* **WHAT THIS TASK INVOLVES**:
Return exactly the lines below, starting with the one that has "This screenshot has height=630, width=1200." and going on through the one that has "Given: Click the maroon 12 shield badge".

* **PROVIDED ENTRIES**:
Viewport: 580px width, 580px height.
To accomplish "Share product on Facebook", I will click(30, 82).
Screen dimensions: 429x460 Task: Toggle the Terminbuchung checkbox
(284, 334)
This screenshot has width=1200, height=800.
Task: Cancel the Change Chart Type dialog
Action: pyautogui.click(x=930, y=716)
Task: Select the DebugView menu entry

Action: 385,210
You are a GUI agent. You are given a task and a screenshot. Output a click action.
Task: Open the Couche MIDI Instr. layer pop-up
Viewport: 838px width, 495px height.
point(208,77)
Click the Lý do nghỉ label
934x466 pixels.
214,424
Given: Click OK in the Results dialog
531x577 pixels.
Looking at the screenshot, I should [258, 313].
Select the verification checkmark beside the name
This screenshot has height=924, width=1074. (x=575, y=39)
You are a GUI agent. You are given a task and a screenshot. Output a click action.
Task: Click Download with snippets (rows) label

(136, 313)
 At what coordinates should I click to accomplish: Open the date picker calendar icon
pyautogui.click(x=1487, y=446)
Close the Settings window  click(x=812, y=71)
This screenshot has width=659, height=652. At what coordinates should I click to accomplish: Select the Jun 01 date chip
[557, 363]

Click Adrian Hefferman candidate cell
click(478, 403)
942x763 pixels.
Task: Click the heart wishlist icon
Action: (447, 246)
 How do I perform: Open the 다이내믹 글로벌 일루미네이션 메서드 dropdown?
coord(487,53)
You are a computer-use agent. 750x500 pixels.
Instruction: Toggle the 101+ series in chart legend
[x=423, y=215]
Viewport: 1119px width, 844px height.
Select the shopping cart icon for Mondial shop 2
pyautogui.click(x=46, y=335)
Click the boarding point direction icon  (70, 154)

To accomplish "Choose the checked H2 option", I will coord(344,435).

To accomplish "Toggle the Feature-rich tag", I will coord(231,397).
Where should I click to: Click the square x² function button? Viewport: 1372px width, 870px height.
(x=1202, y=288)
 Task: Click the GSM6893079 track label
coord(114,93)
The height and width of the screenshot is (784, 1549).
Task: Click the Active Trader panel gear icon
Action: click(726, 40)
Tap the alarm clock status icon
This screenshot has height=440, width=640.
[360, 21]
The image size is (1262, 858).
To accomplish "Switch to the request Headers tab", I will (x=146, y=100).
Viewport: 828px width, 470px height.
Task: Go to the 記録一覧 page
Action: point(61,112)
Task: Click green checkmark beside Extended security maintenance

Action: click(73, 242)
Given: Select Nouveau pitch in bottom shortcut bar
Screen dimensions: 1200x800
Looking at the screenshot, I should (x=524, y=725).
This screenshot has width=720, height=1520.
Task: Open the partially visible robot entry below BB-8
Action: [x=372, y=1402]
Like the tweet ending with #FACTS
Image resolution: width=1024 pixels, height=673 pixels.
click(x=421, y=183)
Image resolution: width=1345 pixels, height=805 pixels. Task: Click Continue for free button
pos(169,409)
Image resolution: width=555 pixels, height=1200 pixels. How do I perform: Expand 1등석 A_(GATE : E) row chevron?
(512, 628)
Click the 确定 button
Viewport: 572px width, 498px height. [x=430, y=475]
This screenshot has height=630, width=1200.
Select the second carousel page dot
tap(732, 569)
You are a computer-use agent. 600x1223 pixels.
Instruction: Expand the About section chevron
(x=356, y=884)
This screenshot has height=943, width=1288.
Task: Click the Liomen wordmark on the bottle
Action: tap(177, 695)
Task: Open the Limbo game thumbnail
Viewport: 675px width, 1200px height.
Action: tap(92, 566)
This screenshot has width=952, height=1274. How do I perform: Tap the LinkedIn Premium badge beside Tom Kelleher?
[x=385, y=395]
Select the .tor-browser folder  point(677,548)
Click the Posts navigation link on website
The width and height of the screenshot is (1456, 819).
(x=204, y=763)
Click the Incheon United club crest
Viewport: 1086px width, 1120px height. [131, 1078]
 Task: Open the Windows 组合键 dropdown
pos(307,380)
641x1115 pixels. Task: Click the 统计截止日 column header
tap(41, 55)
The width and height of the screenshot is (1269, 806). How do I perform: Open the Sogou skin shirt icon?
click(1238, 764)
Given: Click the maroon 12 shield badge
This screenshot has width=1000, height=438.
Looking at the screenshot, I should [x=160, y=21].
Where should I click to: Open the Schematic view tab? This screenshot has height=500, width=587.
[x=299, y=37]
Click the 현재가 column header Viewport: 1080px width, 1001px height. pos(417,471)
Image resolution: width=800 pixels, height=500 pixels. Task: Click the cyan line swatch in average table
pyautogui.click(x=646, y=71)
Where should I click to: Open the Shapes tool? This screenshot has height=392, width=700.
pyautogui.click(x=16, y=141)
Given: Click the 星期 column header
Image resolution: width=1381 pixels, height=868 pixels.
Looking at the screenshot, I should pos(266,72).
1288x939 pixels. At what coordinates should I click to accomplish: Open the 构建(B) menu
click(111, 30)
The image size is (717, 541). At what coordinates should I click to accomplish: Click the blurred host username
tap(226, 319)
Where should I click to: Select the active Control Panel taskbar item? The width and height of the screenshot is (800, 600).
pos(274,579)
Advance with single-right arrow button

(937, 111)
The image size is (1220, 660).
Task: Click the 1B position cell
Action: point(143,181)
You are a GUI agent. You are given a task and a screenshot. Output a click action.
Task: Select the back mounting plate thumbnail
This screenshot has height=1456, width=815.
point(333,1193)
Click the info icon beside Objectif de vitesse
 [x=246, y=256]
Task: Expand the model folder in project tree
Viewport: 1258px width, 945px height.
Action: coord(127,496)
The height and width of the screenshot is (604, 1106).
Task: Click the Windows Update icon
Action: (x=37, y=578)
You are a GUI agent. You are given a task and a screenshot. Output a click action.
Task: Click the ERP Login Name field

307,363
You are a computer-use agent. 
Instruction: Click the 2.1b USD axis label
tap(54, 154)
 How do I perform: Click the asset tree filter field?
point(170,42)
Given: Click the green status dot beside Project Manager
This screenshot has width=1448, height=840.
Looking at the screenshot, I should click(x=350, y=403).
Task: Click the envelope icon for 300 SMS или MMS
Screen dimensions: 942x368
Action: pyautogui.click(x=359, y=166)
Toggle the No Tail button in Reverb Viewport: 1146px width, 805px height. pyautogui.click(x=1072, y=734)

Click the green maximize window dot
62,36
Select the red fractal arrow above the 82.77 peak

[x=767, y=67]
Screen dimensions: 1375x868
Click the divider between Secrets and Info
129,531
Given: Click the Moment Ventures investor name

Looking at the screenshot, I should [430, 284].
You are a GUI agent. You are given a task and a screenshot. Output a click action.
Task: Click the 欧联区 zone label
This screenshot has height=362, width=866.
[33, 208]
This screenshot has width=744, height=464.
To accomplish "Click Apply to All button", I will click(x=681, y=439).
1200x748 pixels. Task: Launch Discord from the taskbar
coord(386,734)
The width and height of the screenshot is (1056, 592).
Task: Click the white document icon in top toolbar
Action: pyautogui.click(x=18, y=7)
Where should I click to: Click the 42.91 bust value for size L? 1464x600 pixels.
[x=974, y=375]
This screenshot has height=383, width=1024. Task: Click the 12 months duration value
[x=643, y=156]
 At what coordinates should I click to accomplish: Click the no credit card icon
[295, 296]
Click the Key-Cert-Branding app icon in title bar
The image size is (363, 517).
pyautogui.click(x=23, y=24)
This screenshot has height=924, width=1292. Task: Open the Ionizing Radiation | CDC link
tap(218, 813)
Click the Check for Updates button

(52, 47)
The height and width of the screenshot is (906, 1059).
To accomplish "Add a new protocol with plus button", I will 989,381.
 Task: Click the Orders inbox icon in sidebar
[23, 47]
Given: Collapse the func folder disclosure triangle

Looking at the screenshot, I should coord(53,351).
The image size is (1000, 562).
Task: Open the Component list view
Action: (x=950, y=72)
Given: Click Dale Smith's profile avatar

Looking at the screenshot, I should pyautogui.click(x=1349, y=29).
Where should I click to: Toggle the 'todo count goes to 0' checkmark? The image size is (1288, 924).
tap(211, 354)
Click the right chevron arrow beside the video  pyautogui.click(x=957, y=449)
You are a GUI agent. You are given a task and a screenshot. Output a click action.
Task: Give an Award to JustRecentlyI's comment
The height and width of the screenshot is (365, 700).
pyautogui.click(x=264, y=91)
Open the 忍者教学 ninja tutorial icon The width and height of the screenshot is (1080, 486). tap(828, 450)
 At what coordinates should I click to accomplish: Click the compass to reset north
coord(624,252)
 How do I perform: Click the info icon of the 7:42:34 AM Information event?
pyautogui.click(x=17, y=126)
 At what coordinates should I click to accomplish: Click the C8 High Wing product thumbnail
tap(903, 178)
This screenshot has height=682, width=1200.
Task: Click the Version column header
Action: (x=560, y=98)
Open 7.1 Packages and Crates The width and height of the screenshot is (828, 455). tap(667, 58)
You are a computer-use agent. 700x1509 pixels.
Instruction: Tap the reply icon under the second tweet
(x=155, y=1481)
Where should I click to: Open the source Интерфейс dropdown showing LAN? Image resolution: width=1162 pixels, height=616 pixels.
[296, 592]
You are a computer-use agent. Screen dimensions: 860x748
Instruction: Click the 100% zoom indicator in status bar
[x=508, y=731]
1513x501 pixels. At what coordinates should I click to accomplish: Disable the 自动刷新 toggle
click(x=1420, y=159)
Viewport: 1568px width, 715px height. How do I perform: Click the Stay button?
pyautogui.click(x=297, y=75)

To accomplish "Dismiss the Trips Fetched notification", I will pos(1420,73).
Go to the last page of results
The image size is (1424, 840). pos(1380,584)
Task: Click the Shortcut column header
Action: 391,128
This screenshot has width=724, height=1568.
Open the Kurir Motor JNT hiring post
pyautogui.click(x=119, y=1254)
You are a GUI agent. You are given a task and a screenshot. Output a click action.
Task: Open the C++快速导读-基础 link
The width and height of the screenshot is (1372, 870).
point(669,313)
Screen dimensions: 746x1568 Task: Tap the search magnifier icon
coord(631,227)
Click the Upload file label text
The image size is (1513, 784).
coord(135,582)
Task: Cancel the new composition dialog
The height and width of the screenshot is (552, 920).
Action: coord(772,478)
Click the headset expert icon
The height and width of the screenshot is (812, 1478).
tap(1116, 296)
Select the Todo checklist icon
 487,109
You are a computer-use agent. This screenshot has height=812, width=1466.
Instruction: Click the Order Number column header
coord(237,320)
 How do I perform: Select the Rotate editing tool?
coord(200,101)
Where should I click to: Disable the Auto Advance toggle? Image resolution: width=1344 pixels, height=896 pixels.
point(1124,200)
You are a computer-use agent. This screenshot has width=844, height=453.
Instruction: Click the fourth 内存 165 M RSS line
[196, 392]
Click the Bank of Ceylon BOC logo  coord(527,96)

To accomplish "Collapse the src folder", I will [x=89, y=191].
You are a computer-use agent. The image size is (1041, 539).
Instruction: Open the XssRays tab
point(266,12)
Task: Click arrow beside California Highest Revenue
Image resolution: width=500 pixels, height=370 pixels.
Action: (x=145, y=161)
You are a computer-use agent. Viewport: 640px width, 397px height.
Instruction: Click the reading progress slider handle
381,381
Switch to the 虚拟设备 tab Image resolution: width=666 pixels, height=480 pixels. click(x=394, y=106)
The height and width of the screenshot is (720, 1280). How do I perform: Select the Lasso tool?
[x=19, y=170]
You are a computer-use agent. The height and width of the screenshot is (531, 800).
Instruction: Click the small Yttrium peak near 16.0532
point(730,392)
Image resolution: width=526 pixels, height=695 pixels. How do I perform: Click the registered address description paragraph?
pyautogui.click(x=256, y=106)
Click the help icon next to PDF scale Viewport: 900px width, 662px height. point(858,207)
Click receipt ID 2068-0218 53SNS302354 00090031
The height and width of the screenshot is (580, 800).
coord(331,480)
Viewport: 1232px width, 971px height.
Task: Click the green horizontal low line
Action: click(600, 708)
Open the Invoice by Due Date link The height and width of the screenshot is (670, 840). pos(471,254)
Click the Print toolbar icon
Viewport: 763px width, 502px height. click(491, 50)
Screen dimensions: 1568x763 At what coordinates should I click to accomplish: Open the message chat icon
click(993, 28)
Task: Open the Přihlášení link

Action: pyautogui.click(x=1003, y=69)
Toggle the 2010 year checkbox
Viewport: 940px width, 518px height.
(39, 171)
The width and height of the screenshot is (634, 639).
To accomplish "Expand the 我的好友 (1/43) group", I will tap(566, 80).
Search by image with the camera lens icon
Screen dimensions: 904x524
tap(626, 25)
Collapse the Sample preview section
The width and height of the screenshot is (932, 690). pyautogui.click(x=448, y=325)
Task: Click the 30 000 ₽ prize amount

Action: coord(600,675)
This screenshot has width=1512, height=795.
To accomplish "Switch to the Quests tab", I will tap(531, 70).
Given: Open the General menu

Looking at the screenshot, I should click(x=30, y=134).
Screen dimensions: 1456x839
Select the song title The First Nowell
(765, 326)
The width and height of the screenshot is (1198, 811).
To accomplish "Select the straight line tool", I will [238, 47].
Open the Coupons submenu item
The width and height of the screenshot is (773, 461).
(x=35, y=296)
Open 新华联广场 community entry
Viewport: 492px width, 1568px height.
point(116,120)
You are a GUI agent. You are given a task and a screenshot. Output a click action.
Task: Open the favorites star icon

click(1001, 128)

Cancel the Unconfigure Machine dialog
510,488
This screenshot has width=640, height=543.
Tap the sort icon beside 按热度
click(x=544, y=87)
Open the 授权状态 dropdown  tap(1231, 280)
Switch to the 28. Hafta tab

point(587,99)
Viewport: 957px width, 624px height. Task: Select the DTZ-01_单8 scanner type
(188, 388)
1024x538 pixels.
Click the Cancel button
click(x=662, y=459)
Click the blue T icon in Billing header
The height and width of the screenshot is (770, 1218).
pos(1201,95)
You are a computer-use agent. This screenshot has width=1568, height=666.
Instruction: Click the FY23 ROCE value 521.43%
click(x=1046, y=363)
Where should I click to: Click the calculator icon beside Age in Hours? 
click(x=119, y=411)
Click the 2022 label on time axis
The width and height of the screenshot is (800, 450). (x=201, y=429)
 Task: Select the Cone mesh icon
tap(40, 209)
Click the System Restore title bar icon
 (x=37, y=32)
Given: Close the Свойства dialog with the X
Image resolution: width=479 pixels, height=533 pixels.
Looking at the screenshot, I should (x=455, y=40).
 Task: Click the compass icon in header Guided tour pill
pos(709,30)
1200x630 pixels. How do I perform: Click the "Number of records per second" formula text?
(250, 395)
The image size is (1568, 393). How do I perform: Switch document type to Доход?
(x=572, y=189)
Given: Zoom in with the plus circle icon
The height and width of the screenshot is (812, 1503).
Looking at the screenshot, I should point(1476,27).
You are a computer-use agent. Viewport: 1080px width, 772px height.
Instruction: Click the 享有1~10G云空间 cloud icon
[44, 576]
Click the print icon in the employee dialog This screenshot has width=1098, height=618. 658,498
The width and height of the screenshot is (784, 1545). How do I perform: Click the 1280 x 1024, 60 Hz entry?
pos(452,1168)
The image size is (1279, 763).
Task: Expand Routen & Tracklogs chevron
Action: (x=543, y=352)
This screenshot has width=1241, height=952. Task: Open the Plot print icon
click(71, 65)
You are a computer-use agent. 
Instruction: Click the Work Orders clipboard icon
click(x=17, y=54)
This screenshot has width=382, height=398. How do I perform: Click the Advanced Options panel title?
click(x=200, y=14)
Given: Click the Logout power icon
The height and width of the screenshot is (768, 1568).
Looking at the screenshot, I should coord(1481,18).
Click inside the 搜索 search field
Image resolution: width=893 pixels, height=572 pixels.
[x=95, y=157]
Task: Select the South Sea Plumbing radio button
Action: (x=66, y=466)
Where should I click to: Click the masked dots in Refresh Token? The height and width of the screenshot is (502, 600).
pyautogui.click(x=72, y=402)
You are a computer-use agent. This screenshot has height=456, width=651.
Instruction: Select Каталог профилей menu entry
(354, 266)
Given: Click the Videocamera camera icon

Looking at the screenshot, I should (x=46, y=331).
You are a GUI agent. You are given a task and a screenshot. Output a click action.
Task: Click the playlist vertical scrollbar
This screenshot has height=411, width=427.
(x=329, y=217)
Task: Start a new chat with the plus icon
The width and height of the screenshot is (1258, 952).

* **WRITTEN ANSWER**:
This screenshot has height=630, width=1200.
Select the second carousel page dot
tap(732, 569)
You are a computer-use agent. 600x1223 pixels.
Instruction: Expand the About section chevron
(x=356, y=884)
This screenshot has height=943, width=1288.
Task: Click the Liomen wordmark on the bottle
Action: tap(177, 695)
Task: Open the Limbo game thumbnail
Viewport: 675px width, 1200px height.
Action: tap(92, 566)
This screenshot has width=952, height=1274. How do I perform: Tap the LinkedIn Premium badge beside Tom Kelleher?
[x=385, y=395]
Select the .tor-browser folder  point(677,548)
Click the Posts navigation link on website
The width and height of the screenshot is (1456, 819).
(x=204, y=763)
Click the Incheon United club crest
Viewport: 1086px width, 1120px height. [131, 1078]
 Task: Open the Windows 组合键 dropdown
pos(307,380)
641x1115 pixels. Task: Click the 统计截止日 column header
tap(41, 55)
The width and height of the screenshot is (1269, 806). How do I perform: Open the Sogou skin shirt icon?
click(1238, 764)
Given: Click the maroon 12 shield badge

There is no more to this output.